5. Consumers are Willing to pay for Quality 


Even though many African consumers have limited budgets, the cheapest products aren’t always the winners. Instead, African consumers insist on the right balance of high quality and price. “I’d rather not give the kids something just because it’s cheap and they want it. I’d rather give them something of good quality,” that the mentality of most African mums. Thus, you can invest in quality products in Africa and receive high returns. Did I tell you that most Africans associate price with quality? Oh yes! They do. So why don’t you bring in quality and become their plug for quality products? You can’t wait to open your financial reports, and to review again and again the upward-moving curves of your returns.

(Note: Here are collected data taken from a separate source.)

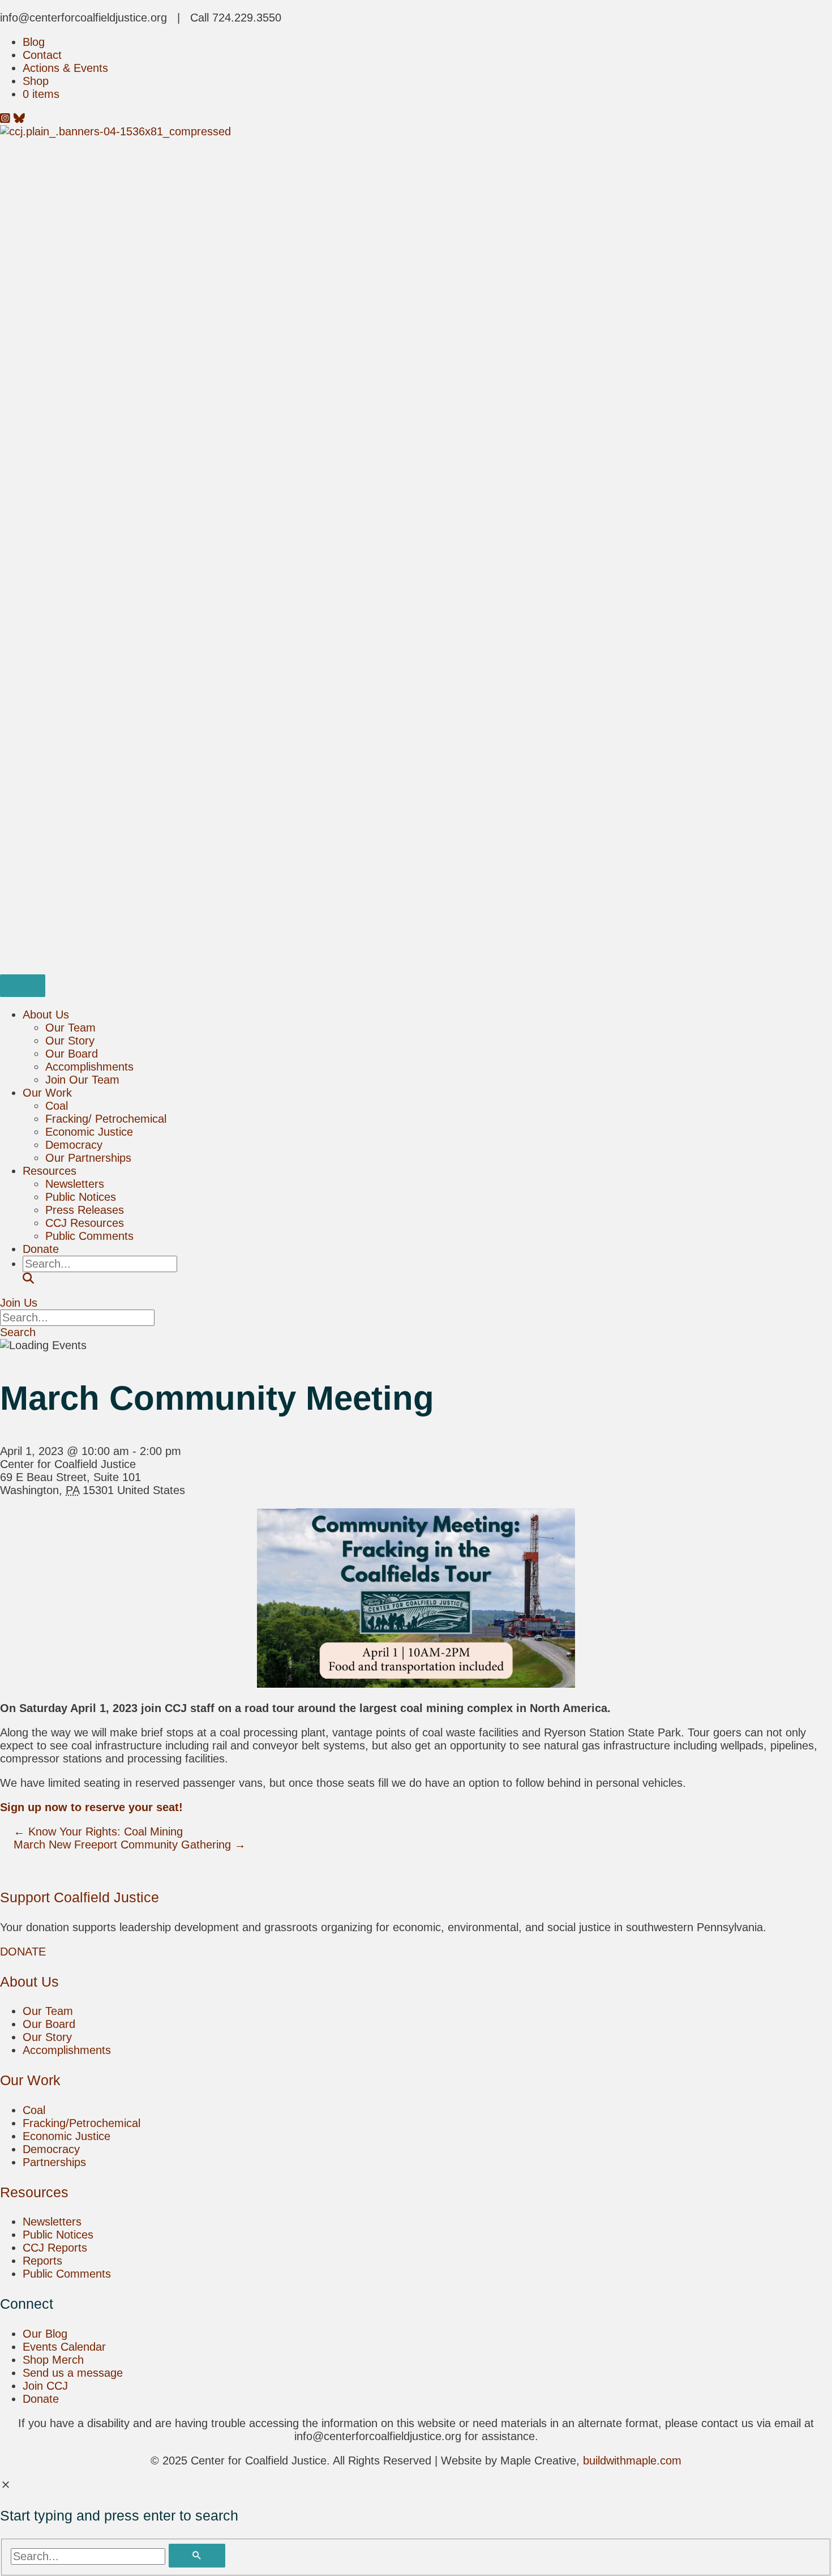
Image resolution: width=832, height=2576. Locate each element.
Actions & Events (65, 68)
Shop (36, 81)
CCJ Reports (55, 2247)
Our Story (70, 1040)
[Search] (197, 2556)
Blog (34, 42)
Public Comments (89, 1236)
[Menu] (22, 985)
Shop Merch (53, 2360)
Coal (56, 1105)
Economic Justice (89, 1132)
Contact (42, 55)
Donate (41, 1249)
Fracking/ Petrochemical (105, 1118)
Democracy (73, 1145)
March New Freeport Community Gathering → (130, 1844)
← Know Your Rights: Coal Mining (98, 1831)
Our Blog (45, 2333)
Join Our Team (82, 1079)
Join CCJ (45, 2386)
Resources (49, 1171)
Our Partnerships (88, 1158)
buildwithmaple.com (632, 2460)
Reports (42, 2260)
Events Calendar (64, 2346)
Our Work (47, 1092)
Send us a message (73, 2373)
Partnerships (54, 2162)
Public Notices (80, 1197)
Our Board (71, 1053)
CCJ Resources (84, 1223)
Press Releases (84, 1210)
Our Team (70, 1027)
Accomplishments (89, 1066)
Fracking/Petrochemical (81, 2123)
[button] (28, 1278)
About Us (46, 1014)
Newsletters (74, 1184)
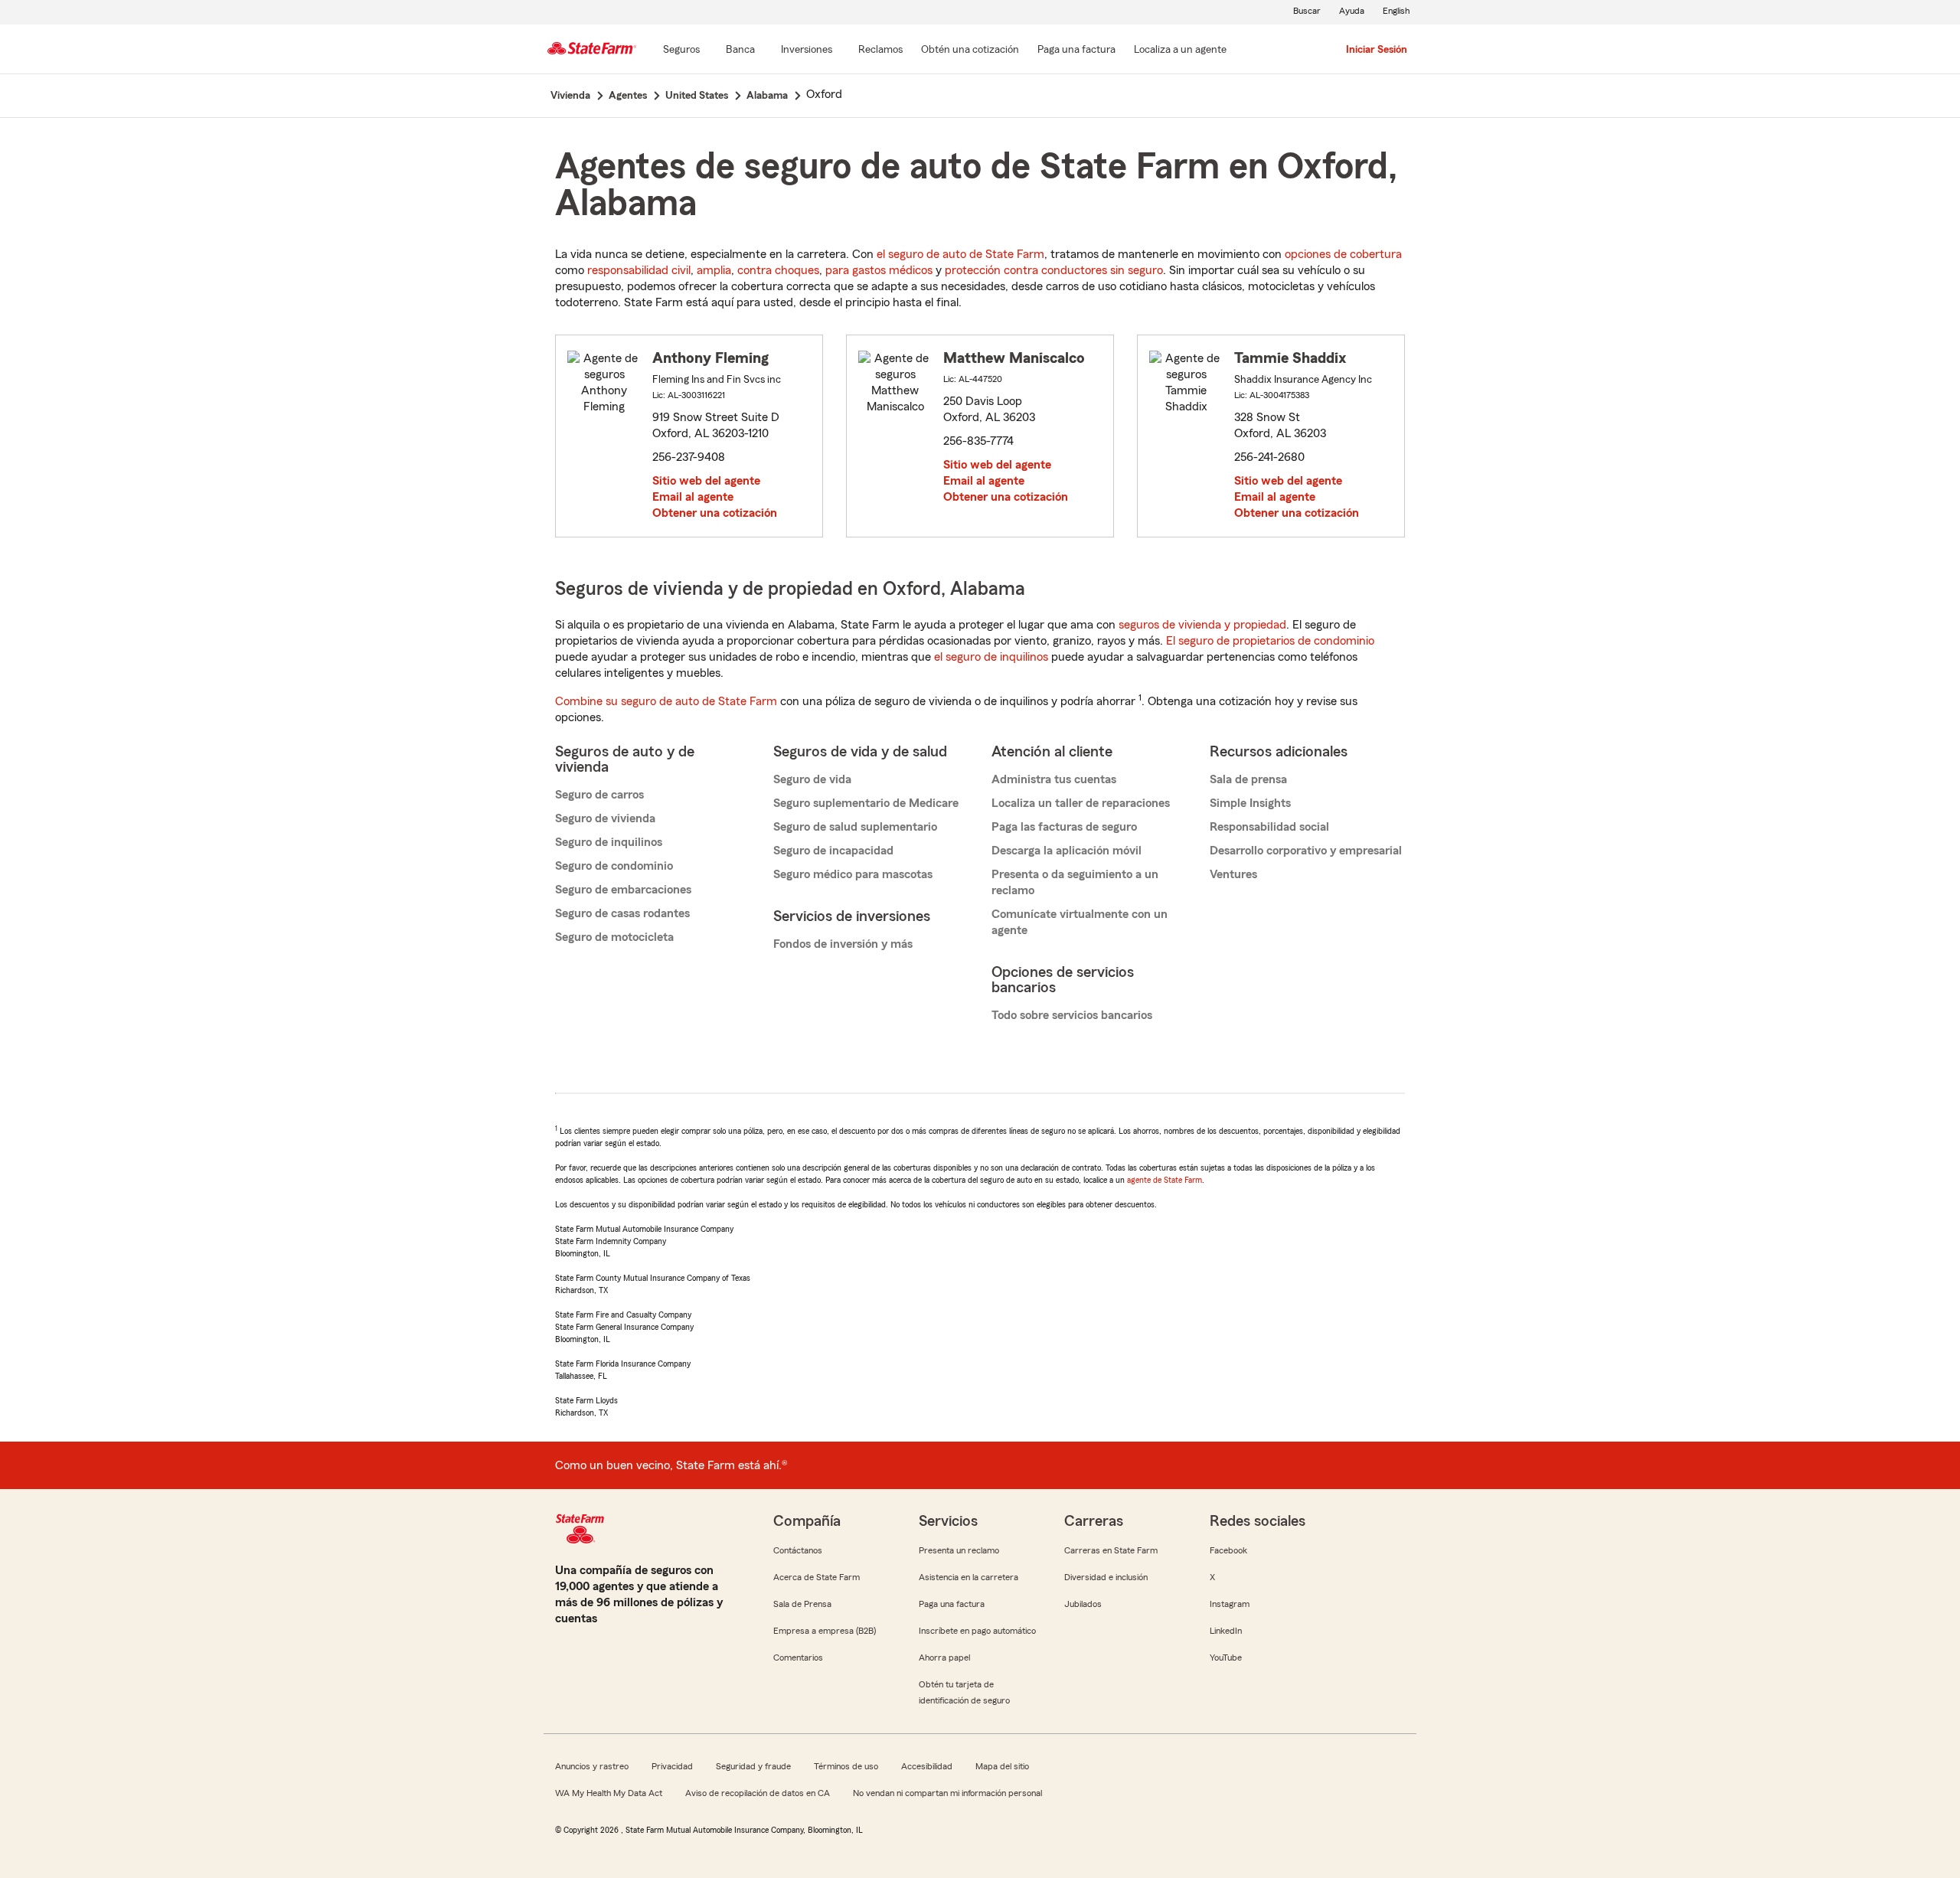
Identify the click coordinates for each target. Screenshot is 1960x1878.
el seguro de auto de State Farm (960, 254)
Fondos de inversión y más (843, 944)
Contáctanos (797, 1550)
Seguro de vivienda (605, 818)
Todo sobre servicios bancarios (1071, 1015)
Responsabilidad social (1269, 827)
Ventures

6. Young and Growing Population


Africa currently has over 1 billion people. The UN’s demographic projections indicated that almost 60% of Africa’s population in 2019 is under the age of 25, making Africa the world’s youngest continent and the median age in Africa in 2020 was 19.8. While the rest of the world is aging, Africa is having a young population, which implies that even though the global workforce is reducing, Africa’s workforce would be about 1.1 billion, which is more than that of China and India. Africa’s young demographics could be a sign of economic strength. Also, young Africans like to consume the latest products, services, and technology which will generate profit for the potential investors.


7. Abundant Labour


Africa’s youthful population contributes to an abundancy of labour, which is one of the region’s top potentials for labor-intensive industrialization, and lowers production costs, resulting in benefits that far outweigh the cost of doing business on the continent. The hourly wage in Africa is less than 50 cents (for example, it’s $0.27 in Mozambique, $0.34 in Nigeria and $1.62 in Morocco) compared to $10.49 in UK, $7.25 in the USA and $6.57 in Japan. Engaging more foreign companies may help raise wage rates in Africa, improve labour market efficiency and generate additional resources for those left behind on the age ladder.  


8. Money to spend and love for brands


Based on McKinsey institute report, by 2025, household consumption will reach $2.1 trillion in Africa and business spending $3.5 trillion; a total of $5.6 trillion in business and investment opportunities. Africa’s middle class is growing thereby leading to the creation of new expectations and a change in consumption.

According to the World Economic Forum (WEF), the young African who is in the middle class is young, brand-aware, and sophisticated in terms of their consumption. This implies that investors, international retailers and consumer brands can capitalize on the demands and preferences of these Africans and invest in the continent.


9. Diverse and stronger economies


In the past the economies of African countries relied heavily on agriculture and the available natural resources, however, African economies are now diversifying beyond commodities. The skills development of Africans to venture into sectors that previously had no or limited Africans is also helping diversify the economy. Most African countries are focusing on non-commodity areas where they can be competitive. Every country in Africa now has what they term “Investment Promotion Agencies”, which operate as one-stop shops for investors, assisting with registration, taxes, and other steps to establish companies locally. As a potential investor you did be getting help in all of this; amazing!! Take advantage and invest in Africa now. 


10. Population Advantage 


Africa is the second – largest and second most populous continent on earth. With an estimated population of over 1.1 billion people, Africa has a growing middle class. In the 1980s just 28% of Africans lived in cities, today more than 40% are in the cities.  This percentage is close to china and larger than India’s. Think at yourself as a successful investor surrounded by wondrous opportunities in which you choose the best for your portfolio. This dream can come true; the spectacular results are within your reach. 

Now is the time for you to invest in Africa! While most investors are still totally clueless about some opportunities, you are aware that you can diversify your portfolio with amazing profits in Africa’s. Why don’t you just move forward and take decisive action to acquire those lucrative investments? Epic returns are waiting for you.